Посреди ужасов "Смутного времени" православное Русское духовенство, воодушевляемое сознанием священных своих обязанностей и руководимое примером своего неустрашимого первосвятителя, сияло доблестию и совершало подвиги, достойные первых веков христианства. Постараемся изложить эти подвиги в том виде, как сохранились они в бытописаниях современников.
Первое место принадлежит родоначальнику грядущего поколения царей, будущему Патриарху Московскому. Филарет (Романов) в сане митрополита Ростовского показал в лице своем образец доброго пастыря. Когда (в 1608 г.) Сапега с ляхами возмутили Суздаль и Переяславль, верные ростовцы, не имея крепких стен для защиты, предложили митрополиту удалиться вместе с ними в Ярославль; но Филарет сказал, что не бегством, а кровию должно спасать отечество, что великодушная смерть лучше жизни срамной, что есть другая жизнь и венец мучеников для христиан, верных царю и Богу. Видя бегство народа, Филарет с немногими усердными воинами и гражданами заключился в соборной церкви; все исповедались, причастились Святых Тайн и ждали неприятеля и смерти. Не Ляхи, а братья единоверные, переяславцы, дерзнули осадить святый храм, стреляли, ломились в двери и диким ревом ярости ответствовали на голос митрополита, который молил не быть извергами. Двери пали, и добрые ростовцы окружили Филарета и бились до совершенного изнеможения. Храм наполнился трупами. Злодеи ограбили святыню [1], а митрополита повезли в Тушинский стан, как узника, босого, в изорванном польском платье и татарской шапке. Там самозванец готовил новое бесчестие и посрамление: встретил его со знаками чрезвычайного уважения, как племянника Иоанновой супруги Анастасии и жертву Борисовой ненависти, величал, как знаменитейшего достойного архипастыря, дал ему златой пояс и святительских чиновников для наружной пышности, но держал его в тесном заключении, как непоколебимо верного царю Василию. Уже после двухлетнего плена Филарет отнят был у неприятеля под стенами Волоколамской обители отрядом Скопина-Шуйского.

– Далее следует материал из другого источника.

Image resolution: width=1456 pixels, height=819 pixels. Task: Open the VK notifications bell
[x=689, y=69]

Во время междуцарствия Филарет был отправлен во главе посольства [2] к королю Сигизмунду для предложения венца царского сыну его Владиславу на условиях, заключенных в Москве. В этом трудном деле Филарет действовал, как верный сын отечества: ни хитрые обольщения, ни льстивые обещания, ни угрозы не могли поколебать его. За восемь лет плена, среди страданий и лишений всякого рода он не уступил ни шагу врагам, не согласился ни на сдачу Смоленска Сигизмунду, ни на изменение Московских условий.

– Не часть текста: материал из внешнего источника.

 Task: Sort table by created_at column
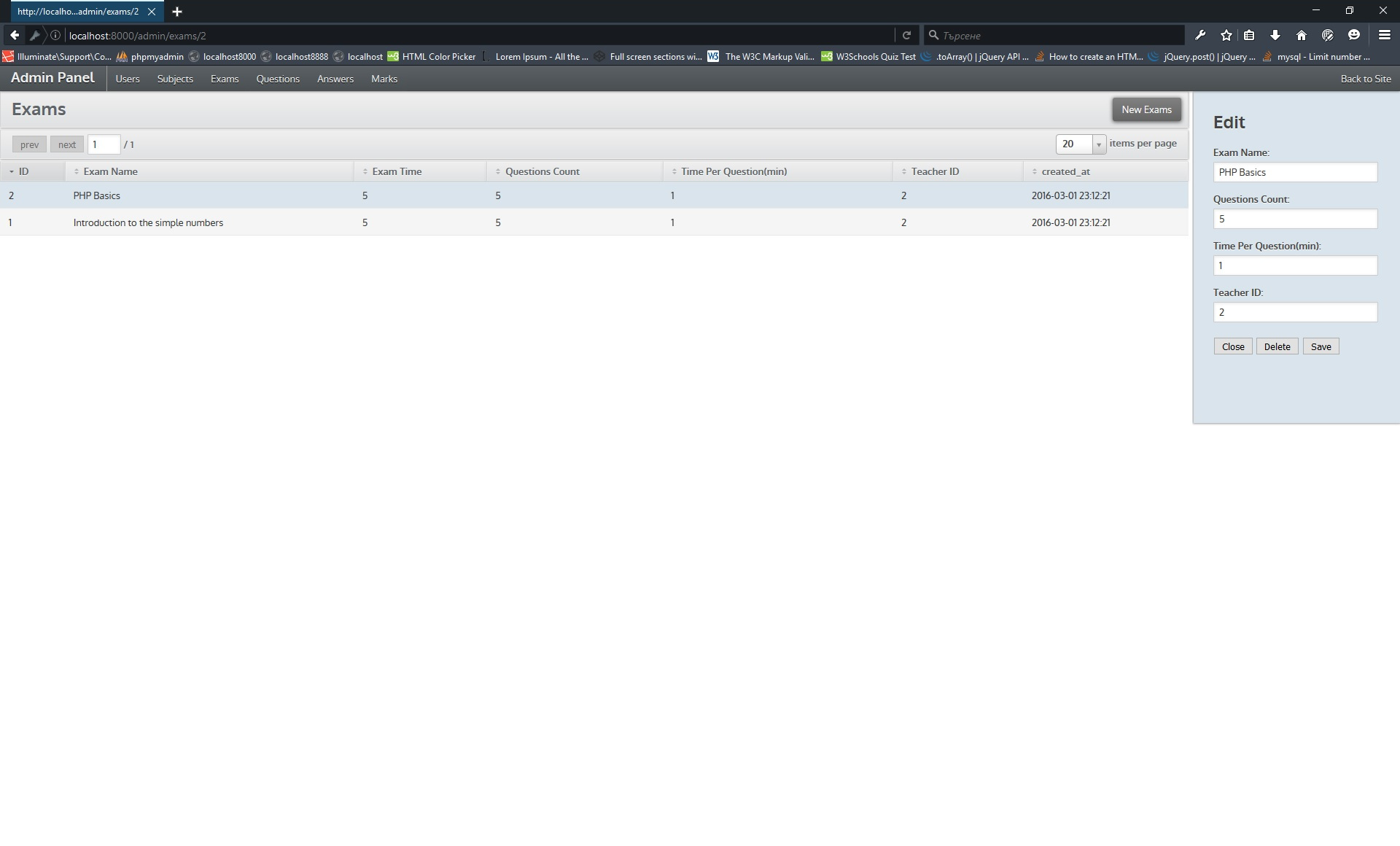coord(1065,171)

Достойным сподвижником его был Смоленский архиепископ Сергий. Когда Сигизмунд с сильною армиею осадил Смоленск и потребовал сдачи города, архипастырь вместе с доблестным воеводою Шеиным отвечал королю: "Мы в храме Богоматери дали обет не изменять государю нашему Василию Иоанновичу, а тебе, литовскому королю, и твоим панам не будем раболепствовать во веки". Добрый пастырь одушевлял защитников родины, разделял с ними лишения и опасности в продолжение двухлетней осады. Когда в городе из 80 тысяч жителей осталось едва 8 тысяч, когда, наконец, все средства геройской защиты истощились и город был взят приступом, тогда и Сергий сделался пленником ляхов и окончил жизнь свою в темнице.
И отдаленной Вологды достигло буйство ляхов и русских изменников. В 1609 году Вологда уцелела невредимой по молитвам преподобного Димитрия Прилуцкого [3]; но три года спустя и она пострадала от врагов и мятежников.
В Вологде подвизался тогда замечательный затворник преподобный Галактион. Когда Грозный царь умертвил боярина князя Ивана Вольского, семилетний сын убиенного Гавриил был укрыт родственниками и друзьями отца, которые отправили ребенка в город Старицу, чтобы спасти его от ярости царской. Там юный князь скрывался в неизвестности и кормился сапожным мастерством, а придя в зрелый возраст, постригся с именем Галактиона, пришел в Вологду, выпросил у жителей местечко для кельи на берегу ручья Содемки и наложил на себя тяжкий подвиг затворничества в оковах. Он приковал себя к стене цепью. Богобоязненные люди подавали ему в окошко пищу; когда склонял его сон, он становился на колени и, держась за цепь, засыпал сном легким и прерывистым; пищею его был только сухой хлеб с водою. Подвижнику Божию открыто было о наступающих для Вологды бедствиях. Он вышел из кельи в цепях своих, явился в земскую избу и объявил: "Грехи призвали на нас ляхов и Литву: пусть начнут пост и молитву и поспешат построить храм Знамения Богоматери. Царица небесная избавит Вологду, как некогда Новгород, от гнева Божия". Но один из именитых граждан Нечай Щелкунов сказал: "Не о нас, а о себе хлопочет старец; ему хочется только иметь храм вблизи себя; а что будет с храмом, - прибавил он с насмешкою, - когда умрешь ты, старец?" Старец отвечал строго: "Гнев Божий близок к Вологде; что же до меня, то на моем месте прославится Бог, - построена будет обитель". Затем объявил, что Троицкий храм, построенный Нечаем, будет сожжен и дом Нечая - запустеет. Проходя мимо храма святого Димитрия Прилуцкого, он громко сказал: "Чудотворец Димитрий молил Спасителя за город, но его оскорбили тем, что вокруг его храма настроили лавок и завели шум торговый; вот увидите, что и этот храм разорен будет".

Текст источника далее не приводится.